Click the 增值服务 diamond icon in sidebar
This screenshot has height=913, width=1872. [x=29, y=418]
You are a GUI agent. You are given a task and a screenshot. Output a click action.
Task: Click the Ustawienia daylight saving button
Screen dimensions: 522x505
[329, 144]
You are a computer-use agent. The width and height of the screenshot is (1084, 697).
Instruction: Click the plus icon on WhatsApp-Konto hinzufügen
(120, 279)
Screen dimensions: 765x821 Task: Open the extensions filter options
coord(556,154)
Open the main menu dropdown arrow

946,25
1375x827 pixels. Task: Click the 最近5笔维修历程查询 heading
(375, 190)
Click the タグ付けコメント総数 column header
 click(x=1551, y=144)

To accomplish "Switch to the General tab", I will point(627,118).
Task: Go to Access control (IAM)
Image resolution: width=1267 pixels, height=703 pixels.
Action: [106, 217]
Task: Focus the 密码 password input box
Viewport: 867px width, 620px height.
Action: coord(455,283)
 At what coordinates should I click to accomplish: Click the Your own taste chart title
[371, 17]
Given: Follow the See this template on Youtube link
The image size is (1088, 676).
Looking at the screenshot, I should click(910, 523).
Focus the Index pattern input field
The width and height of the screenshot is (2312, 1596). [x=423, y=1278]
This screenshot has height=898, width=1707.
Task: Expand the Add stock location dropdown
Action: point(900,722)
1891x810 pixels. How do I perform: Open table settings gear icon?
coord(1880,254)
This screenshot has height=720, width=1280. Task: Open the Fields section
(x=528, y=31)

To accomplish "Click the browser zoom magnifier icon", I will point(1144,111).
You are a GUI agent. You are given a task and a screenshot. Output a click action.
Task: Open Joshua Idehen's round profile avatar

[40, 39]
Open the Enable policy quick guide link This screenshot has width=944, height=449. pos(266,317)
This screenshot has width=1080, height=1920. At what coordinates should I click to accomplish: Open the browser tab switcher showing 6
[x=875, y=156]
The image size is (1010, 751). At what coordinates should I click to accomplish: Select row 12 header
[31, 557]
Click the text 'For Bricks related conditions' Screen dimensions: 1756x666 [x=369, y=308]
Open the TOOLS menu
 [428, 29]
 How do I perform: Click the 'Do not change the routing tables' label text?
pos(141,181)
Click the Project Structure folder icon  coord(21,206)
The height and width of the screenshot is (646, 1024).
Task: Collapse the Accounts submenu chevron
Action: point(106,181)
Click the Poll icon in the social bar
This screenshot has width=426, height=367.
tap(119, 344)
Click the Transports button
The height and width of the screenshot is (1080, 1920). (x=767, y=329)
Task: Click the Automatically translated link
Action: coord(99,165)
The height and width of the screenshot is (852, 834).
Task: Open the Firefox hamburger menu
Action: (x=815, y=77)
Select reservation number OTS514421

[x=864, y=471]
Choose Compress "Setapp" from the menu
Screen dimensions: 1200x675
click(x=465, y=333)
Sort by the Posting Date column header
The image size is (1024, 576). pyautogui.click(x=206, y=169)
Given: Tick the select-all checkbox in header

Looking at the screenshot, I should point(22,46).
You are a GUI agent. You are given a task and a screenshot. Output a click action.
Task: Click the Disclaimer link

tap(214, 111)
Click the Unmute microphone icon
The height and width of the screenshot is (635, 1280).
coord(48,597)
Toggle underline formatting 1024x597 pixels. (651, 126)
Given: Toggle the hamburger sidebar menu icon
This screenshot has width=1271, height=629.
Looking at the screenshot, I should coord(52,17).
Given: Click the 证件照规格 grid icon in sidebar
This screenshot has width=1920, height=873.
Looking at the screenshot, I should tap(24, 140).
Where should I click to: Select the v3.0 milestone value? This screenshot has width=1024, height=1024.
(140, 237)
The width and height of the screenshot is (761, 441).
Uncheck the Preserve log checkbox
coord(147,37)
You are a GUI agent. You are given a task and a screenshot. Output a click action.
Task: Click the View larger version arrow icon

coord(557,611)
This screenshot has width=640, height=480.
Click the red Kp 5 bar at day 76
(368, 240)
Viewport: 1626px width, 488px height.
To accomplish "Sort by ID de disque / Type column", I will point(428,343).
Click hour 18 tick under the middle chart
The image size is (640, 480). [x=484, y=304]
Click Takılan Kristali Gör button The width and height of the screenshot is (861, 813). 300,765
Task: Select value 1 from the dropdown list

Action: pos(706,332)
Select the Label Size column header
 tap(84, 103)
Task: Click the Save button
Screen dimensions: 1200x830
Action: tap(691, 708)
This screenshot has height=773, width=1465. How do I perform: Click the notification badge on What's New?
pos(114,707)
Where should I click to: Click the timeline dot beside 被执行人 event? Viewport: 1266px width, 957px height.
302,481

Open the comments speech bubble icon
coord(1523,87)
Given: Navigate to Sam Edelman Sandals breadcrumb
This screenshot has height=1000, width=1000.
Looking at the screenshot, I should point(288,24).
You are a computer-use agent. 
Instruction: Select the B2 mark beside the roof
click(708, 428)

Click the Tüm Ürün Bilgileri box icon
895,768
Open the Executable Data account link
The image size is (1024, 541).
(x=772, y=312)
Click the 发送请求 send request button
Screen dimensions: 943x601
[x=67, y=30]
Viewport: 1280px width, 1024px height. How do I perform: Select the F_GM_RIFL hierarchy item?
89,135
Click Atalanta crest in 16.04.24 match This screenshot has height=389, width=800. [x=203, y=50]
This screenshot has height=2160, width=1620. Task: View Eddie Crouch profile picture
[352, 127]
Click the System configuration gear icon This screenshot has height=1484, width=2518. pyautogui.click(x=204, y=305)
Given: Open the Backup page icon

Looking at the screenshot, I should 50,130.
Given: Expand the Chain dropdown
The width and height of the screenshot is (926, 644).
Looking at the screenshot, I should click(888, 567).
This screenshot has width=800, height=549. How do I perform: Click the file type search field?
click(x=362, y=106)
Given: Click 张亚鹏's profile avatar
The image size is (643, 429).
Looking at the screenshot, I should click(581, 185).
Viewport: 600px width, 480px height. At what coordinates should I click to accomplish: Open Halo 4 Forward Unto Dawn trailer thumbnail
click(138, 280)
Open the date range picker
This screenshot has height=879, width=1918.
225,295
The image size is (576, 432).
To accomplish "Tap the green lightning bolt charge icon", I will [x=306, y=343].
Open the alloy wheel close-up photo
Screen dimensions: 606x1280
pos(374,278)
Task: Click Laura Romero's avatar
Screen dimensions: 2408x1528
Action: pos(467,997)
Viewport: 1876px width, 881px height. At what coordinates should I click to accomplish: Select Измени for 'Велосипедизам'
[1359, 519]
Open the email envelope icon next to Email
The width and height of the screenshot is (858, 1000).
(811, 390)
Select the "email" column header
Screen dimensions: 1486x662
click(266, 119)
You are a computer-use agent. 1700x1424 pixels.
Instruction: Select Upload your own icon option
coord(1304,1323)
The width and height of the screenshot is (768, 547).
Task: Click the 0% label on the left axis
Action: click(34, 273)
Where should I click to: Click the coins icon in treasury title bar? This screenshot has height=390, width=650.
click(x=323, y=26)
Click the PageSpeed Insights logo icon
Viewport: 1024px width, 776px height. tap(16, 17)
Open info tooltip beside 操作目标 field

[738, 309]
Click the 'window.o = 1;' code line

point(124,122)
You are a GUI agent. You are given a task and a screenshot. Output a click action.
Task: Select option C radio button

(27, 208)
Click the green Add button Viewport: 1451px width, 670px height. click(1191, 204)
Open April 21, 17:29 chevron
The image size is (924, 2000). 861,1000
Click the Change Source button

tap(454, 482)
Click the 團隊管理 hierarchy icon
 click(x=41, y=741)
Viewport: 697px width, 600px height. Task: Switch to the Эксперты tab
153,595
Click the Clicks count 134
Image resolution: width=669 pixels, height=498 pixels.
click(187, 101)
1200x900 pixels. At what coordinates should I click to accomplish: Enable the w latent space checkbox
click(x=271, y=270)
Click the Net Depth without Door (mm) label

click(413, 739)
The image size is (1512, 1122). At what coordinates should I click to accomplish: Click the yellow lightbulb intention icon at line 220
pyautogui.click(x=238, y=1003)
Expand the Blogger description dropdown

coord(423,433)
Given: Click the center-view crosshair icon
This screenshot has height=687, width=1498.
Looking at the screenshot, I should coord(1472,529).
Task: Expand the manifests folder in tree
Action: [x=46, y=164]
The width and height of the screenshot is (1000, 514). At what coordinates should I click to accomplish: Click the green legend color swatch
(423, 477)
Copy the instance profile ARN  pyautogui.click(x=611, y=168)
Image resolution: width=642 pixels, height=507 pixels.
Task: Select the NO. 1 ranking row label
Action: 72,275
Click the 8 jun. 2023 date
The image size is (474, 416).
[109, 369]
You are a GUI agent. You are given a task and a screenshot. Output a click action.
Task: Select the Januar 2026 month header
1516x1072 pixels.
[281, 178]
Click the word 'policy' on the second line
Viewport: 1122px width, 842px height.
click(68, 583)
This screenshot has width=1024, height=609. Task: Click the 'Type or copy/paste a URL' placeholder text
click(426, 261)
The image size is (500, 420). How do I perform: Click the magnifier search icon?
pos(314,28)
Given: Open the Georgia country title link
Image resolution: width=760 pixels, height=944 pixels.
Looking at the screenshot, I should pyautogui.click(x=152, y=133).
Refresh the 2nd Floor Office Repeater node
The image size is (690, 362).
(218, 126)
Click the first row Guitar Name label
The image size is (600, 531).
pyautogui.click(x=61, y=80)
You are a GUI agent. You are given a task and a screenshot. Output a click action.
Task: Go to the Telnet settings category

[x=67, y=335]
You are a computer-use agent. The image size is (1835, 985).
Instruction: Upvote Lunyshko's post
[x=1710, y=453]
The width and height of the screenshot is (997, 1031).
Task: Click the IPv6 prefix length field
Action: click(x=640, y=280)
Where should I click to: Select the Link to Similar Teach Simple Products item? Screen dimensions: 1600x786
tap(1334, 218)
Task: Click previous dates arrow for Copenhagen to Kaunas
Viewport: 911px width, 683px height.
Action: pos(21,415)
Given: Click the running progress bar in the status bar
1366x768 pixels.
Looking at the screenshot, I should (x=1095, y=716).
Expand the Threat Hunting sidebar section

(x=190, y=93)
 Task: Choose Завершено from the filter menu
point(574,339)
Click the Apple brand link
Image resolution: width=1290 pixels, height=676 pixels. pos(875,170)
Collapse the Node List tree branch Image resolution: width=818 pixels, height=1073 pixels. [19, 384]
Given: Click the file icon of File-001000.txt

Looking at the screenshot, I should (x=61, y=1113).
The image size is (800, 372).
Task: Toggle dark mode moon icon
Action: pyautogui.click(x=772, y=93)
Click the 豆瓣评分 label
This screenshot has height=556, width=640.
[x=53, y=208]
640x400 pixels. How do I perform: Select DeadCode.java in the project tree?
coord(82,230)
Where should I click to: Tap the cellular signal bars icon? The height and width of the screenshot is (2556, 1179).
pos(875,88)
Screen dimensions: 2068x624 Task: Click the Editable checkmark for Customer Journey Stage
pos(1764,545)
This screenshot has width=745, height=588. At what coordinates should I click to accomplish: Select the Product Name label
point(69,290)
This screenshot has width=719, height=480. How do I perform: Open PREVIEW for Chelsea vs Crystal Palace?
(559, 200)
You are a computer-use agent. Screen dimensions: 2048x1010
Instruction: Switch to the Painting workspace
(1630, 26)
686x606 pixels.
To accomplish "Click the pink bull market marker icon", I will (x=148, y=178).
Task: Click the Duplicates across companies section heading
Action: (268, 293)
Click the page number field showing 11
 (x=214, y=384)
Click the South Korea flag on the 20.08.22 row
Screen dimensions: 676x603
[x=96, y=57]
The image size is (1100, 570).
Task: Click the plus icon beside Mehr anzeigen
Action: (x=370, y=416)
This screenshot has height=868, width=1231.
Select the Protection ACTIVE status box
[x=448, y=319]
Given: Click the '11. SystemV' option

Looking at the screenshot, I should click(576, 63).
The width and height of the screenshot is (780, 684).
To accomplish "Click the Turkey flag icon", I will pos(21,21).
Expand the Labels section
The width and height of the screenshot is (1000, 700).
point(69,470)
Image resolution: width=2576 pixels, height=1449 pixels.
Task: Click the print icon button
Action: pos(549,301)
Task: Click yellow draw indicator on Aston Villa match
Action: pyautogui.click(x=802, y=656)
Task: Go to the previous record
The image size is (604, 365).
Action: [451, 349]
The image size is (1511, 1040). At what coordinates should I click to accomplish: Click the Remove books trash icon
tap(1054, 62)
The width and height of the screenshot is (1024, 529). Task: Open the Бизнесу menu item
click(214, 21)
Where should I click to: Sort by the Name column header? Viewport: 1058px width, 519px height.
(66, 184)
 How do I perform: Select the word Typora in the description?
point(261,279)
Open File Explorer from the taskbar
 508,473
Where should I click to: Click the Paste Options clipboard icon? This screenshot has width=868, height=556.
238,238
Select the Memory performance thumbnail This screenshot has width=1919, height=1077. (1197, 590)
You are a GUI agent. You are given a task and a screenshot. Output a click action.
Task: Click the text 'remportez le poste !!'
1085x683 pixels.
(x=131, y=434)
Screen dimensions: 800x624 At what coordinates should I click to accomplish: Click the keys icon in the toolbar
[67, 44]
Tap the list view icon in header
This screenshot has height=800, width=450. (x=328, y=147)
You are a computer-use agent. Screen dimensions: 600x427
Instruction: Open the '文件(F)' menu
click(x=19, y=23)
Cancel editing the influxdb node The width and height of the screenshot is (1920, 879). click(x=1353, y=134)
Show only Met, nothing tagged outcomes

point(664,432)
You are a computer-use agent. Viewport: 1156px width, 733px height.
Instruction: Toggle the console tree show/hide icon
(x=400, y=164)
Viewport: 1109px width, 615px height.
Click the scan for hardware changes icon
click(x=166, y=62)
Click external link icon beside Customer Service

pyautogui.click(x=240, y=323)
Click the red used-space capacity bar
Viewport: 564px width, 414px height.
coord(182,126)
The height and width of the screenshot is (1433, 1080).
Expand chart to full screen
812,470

TASK DETAILS: As listed above, the lines from the line with "Screen dimensions: 1200x675" to the line with "Click the Unmute microphone icon" are to be echoed exactly, with both ends included and nothing added.

EXERCISE RESULT:
Screen dimensions: 1200x675
click(x=465, y=333)
Sort by the Posting Date column header
The image size is (1024, 576). pyautogui.click(x=206, y=169)
Given: Tick the select-all checkbox in header

Looking at the screenshot, I should point(22,46).
You are a GUI agent. You are given a task and a screenshot. Output a click action.
Task: Click the Disclaimer link

tap(214, 111)
Click the Unmute microphone icon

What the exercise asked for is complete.